My interpretation of this is that if Christophes shading starts with 50 percent gray, he tends to be painting with light more, in other words he starts with midtones. When he starts with 20 percent, he seems to be painting the shadows and painting towards midtones. In other words you could paint two identical sphere studies. Start one sphere with 20 percent gray and you shade it to about 70-85 gray and in very few strokes you've painted a sphere with just adding darks. Then make another, start with 50 percent and again you push the dark to 70 to 85 gray, but to get the shape visible you add the lighter shade of 20 percent gray. Both have same tonal range, just a bit different approach. At least this is what I've learned, start with dark and paint the light and if start with light, paint the shadows.

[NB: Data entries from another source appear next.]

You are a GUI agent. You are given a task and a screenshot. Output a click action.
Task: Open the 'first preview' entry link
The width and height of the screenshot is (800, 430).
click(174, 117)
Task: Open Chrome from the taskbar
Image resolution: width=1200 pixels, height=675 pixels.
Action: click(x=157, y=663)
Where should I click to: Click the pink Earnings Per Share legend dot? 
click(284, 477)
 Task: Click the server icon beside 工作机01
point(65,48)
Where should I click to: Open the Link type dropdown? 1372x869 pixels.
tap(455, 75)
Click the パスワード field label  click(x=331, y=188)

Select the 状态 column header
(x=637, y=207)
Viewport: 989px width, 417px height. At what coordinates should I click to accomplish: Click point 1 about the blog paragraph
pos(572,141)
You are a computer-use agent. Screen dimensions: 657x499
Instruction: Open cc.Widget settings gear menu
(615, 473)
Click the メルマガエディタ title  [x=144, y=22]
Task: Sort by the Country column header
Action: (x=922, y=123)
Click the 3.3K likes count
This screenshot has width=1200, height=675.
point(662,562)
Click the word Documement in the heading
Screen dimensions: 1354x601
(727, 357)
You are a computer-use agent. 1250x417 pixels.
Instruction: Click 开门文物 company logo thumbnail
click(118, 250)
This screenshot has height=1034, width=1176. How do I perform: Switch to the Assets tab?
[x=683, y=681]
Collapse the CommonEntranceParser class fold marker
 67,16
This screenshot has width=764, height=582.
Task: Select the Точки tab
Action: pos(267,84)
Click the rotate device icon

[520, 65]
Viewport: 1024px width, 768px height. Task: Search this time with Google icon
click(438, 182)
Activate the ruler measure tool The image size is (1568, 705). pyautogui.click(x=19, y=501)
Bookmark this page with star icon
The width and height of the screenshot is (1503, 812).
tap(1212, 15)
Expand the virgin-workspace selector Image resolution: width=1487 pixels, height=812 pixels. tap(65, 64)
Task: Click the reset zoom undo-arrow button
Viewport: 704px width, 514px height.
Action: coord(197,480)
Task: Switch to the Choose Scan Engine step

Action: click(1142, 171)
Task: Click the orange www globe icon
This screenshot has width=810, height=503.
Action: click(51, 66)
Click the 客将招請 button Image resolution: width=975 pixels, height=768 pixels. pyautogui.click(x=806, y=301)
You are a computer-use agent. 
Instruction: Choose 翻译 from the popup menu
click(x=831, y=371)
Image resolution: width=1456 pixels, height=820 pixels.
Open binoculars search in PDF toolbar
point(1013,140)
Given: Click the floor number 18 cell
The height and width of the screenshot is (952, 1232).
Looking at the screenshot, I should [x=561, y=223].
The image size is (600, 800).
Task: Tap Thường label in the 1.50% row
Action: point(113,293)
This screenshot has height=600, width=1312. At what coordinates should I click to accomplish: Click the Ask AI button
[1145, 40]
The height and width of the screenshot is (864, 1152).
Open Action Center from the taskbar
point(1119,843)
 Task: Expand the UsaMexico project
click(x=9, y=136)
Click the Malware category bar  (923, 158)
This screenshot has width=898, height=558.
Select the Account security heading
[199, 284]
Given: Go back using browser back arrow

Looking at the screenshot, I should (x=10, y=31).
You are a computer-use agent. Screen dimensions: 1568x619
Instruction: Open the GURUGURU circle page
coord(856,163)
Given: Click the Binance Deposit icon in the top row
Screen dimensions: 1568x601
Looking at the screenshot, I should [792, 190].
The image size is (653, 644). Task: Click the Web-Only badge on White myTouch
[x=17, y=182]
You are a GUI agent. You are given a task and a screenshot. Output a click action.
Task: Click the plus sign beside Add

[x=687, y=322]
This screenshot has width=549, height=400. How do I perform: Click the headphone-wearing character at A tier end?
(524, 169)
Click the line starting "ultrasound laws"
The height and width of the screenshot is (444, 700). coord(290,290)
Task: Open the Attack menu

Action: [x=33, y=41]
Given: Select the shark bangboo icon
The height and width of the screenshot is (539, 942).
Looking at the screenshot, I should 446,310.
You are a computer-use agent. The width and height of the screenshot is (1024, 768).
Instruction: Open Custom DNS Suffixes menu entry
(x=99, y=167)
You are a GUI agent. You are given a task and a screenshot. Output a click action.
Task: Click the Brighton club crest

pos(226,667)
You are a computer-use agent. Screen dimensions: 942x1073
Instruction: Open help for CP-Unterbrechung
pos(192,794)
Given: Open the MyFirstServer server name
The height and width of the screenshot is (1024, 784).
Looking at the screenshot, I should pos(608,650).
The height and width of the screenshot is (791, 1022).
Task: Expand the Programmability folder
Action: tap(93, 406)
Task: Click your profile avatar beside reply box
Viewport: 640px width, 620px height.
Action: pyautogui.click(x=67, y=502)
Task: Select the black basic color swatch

Well obviously, you paint them both but emphasize which feels more suited for your eye and skills, which would you prefer to paint to get the shapes going. And end results, although varying a bit, in tonal range are quite close to each others. This 50 gray and adding light reflects towards the more traditional mediums, like oil painting perhaps? More often than not, you start painting the midtones and darks and adding lighter tones because some says it's easier to paint the light than paint the shadows. Would love to get Christophes insight for this, do you just go by feeling or is it because if style or scheme of the painting that dictates the procedure?

Giormio

Love the piece! I see you aren't doing the Linear Dodge(?) thing on you value painting with the colors underneath. With this you painted the colors over the top on a Hard Light layer. Is this a newer process replacing the old one? Or is it just a different technique you are trying?

J.R. Barker

Hey! There's some truth to Roman's answer, but I can ellaborate. Practicing longer (30min-2h) figure drawings and paintings every week has really helped me develop an an intuition about drawing anatomy and eye for details like the folds, creasing and overlaps of skin created by different contortions of the body. Value or colored figure paintings also really help develop an intuitive sense of light and form - to FEEL the 3Dness rather then just painting it.

Christophe Young

You can download my image of the value painting and sample tye colors to see exactly what values I'm using to compare if that makes it easier. I get it's a bit confusing because I vary my approach, but the core idea stays the same - keep a balanced and compressed value painting to allow room for the darkest darks and brightest highlights in the final color render pass.

Christophe Young

there is only one answer to your question, practice and analysis

Roman Antipev

damn I love it

Roman Antipev

Ciao and congratulations as always. Interpreting the latest live performances I understood that the first mask was 20% gray and that you based the shadows starting from 50%. So I did several tests and I really liked the method because with 4 gray values the three-dimensionality of the shape is wonderful. Especially what happens to the core shadow, reinforcing it with a value between 70-85%. Now you specify that you mask at 50% (flat?) and this means that the shadow values move towards a maximum at 90-95%. Starting from 50% I am forced to work the midtone better and I do this by thinking more about the light and highlights of the final result. It seems to me that in this way we risk fighting with some tonal values, but in the details the sculpture is more refined. So from 50% we go down by working on the medium tone and then reinforcing the core and cast shadow, also thinking about the bounce lights. I tried it now. Did I get it right? Thanks for this very useful post, but if you don't answer I'll go crazy. Ha ha!

Bounty

Is there any efficient way to study figure drawing like this per chance? Especially the subtle intricacies of folds and how light and shadow interacts with those forms? It’s something that I marvel while looking at this and the other pieces, but it still eludes me.